WHAT TO DO:
- A) List the usernames of everyone who posts in the forum thread below about cleaning aquarium sand.
- B) Retype the passage of the aquarium sand thread between "I don't have" and "cheap as snails.", inclusive.

QUOTED TEXT:
# cleaning the sand?



## squeekee35 (Feb 9, 2010)

I am thinking of starting a saltwater tank....but am still researching, and reading, and saving money.

My question is, how do you clean the sand at the bottom of the tank? Can you use an aquarium vacuum on it, or will it suck up the sand? If you can't use a vacuum then how are you supposed to get waste out of the bottom of the tank?

Angel


----------



## sbetsy (Apr 6, 2010)

I don't have a saltwater tank, I keep freshwater but I have sand. I use a vacuum on it, but I have to have it "hover" over the sand surface (about 1/2 to 1 inch above). It pulls up the waste but unfortunately it also tends to pull up some sand, especially if you have heavy waste or larger leaves from plants or whatever that you are trying to pull off the sand.


----------



## petlovingfreak (May 8, 2009)

in a saltwater tank that's what you use sand sifting inverts for. Like sand sifting snails, they do a great job of eating decaying matter and stirring the sand, we have tons of these in our tanks. Also sand sifting starfish are good too, but not as cheap as snails.

SUPPLIED DATA:
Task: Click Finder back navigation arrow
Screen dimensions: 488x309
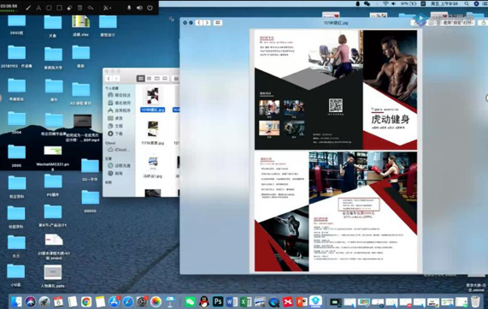Action: pos(109,79)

ANSWERS TO THE EXERCISES:
- A)
squeekee35
sbetsy
petlovingfreak

- B)
I don't have a saltwater tank, I keep freshwater but I have sand. I use a vacuum on it, but I have to have it "hover" over the sand surface (about 1/2 to 1 inch above). It pulls up the waste but unfortunately it also tends to pull up some sand, especially if you have heavy waste or larger leaves from plants or whatever that you are trying to pull off the sand.


----------



## petlovingfreak (May 8, 2009)

in a saltwater tank that's what you use sand sifting inverts for. Like sand sifting snails, they do a great job of eating decaying matter and stirring the sand, we have tons of these in our tanks. Also sand sifting starfish are good too, but not as cheap as snails.